Report every line of the records that includes the word "Wooden".

Collected data entries:
+ + + +

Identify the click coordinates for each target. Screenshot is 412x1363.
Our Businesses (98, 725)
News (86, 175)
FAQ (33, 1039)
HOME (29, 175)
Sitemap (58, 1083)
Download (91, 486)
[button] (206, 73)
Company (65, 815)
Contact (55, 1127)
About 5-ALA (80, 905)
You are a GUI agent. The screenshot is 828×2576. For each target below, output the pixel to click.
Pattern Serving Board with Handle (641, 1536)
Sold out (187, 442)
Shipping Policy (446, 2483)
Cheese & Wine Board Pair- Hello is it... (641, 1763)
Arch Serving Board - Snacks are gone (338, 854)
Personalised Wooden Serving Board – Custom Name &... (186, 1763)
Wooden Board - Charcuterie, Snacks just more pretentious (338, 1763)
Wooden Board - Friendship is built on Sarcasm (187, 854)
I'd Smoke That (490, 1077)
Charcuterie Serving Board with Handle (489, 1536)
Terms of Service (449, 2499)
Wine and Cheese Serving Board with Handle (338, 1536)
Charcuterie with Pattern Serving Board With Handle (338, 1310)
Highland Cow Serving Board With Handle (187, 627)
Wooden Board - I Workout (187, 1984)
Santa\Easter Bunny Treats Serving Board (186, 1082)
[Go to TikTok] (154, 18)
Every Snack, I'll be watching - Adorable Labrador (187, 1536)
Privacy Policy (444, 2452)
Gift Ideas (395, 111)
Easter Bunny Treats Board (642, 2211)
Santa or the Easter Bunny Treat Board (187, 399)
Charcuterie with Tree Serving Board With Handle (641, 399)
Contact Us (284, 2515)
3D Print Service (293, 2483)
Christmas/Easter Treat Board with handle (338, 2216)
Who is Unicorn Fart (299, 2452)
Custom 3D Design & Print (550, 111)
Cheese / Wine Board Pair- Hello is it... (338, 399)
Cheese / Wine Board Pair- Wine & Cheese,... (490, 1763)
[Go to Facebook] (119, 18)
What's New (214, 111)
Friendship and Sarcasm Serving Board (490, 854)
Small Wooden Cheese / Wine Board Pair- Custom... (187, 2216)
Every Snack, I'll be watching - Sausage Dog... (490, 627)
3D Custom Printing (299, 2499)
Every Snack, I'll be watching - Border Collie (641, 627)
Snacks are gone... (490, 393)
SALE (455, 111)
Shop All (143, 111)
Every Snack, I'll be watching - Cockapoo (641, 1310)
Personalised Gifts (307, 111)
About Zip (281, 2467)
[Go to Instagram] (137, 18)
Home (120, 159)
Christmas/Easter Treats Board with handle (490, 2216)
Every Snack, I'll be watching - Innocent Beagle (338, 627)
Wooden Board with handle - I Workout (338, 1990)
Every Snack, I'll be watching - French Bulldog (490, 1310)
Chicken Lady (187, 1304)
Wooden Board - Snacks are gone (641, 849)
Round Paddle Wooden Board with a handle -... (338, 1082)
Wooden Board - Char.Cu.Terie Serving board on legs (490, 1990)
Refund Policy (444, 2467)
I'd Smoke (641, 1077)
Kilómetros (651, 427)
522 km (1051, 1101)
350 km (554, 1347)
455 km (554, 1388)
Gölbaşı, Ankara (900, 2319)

+ + + +

__SOLUTION BELOW__
Personalised Wooden Serving Board – Custom Name &... (186, 1763)
Wooden Board - Charcuterie, Snacks just more pretentious (338, 1763)
Wooden Board - Friendship is built on Sarcasm (187, 854)
Wooden Board - I Workout (187, 1984)
Small Wooden Cheese / Wine Board Pair- Custom... (187, 2216)
Wooden Board with handle - I Workout (338, 1990)
Wooden Board - Snacks are gone (641, 849)
Round Paddle Wooden Board with a handle -... (338, 1082)
Wooden Board - Char.Cu.Terie Serving board on legs (490, 1990)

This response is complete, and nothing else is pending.